Wednesday, September 4, 2013

write, do it for your finances


Sometimes I do stuff like not update my blog for a month.  Then days like today happen, where I need to write and write, to make sense of my thoughts, and I remember that I’m a writer.  While not everyone has an inclination to write, I’d agree with the many people who posit that some kinds of writing can help everyone gain clarity.  I also had another epiphany about personal finance.  To recap my life: I have a tendency to realize things that were obvious to most everyone else years earlier and make a big deal of my ‘discovery’.  But I did have some thoughts about harnessing (minimal!) writing to get/keep your financial life on track.


One of the things working really taught me was how helpful and important it is to prioritize -- not saying I truly learned how to, just that it became painfully obvious it was a necessary (but not sufficient) condition for success.  If you can believe it, I don’t think I ever truly prioritized between work.  Sure, performance on a test was more important that how I did on a single homework, but really, it was just all stuff that I had to get done.  And so I put time (oh so much time) into all that work.  You probably realized this sophomore year of college (because nobody’s freshman year is that hard academically, right?), and have more experience working smarter, not harder, than I do.

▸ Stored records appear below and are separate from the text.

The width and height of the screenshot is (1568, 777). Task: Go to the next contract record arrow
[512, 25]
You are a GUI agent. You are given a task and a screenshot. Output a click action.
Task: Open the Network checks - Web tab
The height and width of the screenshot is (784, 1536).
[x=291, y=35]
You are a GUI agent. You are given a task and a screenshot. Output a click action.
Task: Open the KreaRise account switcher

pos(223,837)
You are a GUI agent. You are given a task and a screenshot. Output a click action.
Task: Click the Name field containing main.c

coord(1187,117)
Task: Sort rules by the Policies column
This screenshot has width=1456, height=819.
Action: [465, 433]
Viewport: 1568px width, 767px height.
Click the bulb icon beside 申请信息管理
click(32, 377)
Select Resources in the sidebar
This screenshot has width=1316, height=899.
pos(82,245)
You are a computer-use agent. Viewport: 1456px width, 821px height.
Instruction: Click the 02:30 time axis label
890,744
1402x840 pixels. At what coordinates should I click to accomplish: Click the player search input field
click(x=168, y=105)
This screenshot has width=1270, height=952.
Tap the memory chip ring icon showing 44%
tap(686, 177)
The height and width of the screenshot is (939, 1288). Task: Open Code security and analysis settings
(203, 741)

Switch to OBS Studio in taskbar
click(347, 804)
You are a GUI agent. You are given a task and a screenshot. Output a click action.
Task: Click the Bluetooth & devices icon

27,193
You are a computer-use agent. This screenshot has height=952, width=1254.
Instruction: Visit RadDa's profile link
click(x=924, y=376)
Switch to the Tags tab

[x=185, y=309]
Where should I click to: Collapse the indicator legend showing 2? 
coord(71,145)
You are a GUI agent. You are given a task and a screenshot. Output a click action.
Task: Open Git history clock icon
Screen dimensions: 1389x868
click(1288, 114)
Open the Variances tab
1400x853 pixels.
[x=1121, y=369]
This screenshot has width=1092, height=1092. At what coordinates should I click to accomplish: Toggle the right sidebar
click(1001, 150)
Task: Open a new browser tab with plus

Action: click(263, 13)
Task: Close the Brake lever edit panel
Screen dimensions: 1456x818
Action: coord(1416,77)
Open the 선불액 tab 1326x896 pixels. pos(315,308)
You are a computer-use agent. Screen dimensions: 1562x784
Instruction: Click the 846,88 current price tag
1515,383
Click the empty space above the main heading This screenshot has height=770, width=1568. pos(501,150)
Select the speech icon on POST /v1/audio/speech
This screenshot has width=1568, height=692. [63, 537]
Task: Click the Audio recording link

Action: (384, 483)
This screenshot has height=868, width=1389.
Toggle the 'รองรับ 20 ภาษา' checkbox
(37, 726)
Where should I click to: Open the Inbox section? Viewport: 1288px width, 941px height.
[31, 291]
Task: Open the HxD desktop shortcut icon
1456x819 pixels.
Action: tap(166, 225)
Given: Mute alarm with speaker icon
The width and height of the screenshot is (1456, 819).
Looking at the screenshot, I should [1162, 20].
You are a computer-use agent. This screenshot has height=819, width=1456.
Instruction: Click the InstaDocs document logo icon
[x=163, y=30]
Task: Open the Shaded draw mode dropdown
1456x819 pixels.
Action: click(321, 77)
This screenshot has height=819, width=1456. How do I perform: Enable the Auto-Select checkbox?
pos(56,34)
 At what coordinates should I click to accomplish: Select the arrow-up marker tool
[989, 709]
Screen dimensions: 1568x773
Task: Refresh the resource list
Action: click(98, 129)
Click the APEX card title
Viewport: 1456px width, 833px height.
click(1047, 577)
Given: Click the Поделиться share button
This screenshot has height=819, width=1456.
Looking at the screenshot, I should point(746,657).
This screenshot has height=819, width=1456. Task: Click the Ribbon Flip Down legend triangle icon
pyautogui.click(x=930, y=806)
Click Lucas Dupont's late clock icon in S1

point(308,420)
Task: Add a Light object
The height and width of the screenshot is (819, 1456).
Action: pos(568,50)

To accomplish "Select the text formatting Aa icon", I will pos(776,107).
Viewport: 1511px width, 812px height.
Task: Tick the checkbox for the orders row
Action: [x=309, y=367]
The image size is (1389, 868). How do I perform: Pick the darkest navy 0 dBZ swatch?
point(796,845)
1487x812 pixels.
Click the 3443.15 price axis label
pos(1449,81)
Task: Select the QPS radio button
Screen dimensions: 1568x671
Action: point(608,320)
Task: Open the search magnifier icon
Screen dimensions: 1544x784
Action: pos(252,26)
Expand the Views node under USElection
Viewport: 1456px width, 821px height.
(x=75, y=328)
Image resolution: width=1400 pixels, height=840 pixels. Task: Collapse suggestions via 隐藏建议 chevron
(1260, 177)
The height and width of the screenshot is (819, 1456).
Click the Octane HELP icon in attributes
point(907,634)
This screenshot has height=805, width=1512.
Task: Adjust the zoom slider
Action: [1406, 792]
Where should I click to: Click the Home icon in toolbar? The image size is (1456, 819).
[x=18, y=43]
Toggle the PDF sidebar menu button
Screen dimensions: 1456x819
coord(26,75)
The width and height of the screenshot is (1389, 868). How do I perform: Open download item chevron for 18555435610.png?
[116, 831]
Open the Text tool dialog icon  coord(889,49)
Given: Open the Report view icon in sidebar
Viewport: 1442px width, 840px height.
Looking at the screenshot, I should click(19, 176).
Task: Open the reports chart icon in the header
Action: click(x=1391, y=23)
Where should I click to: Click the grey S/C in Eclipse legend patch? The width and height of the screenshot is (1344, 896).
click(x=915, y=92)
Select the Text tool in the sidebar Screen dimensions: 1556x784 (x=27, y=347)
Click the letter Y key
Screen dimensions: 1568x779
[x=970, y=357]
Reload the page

I’ve been nerding out hardcore with some papers and lectures (mmm finance PhD), thinking about how incredibly interesting the question of how to get people to invest (period) and how to invest better, is to me.  How much I care about America, collectively, getting its shit together and has a healthy financial life.  Which brings me to why I think it’s so important to write down your goals!  I’m trying to wrap my mind around what’s most important to do and learn in my first year of grad school, because there a million and one seminars to attend, papers to read, etc, and I can’t do everything perfectly so I need to be on point for what’s critically important.  I’m totally the same when it comes to finances!


Do you have any financial goals? Short-term ones like keeping groceries below Y for the week, longer ones like saving $X in the next year, and of course, how you are going to leverage your money to have a better life.  What are you going to achieve, and how is money going to get you there?  I have a few (personal) goals: to max out my Roth every year in the next five years, and to rebalance my assets according to my chosen allocation every year.  I’m doing this so I can keep growing my balance sheet, putting in minimal work, staying true to the basic investing principles I believe in.  I have financial goals for my future husband and me as a unit, as well.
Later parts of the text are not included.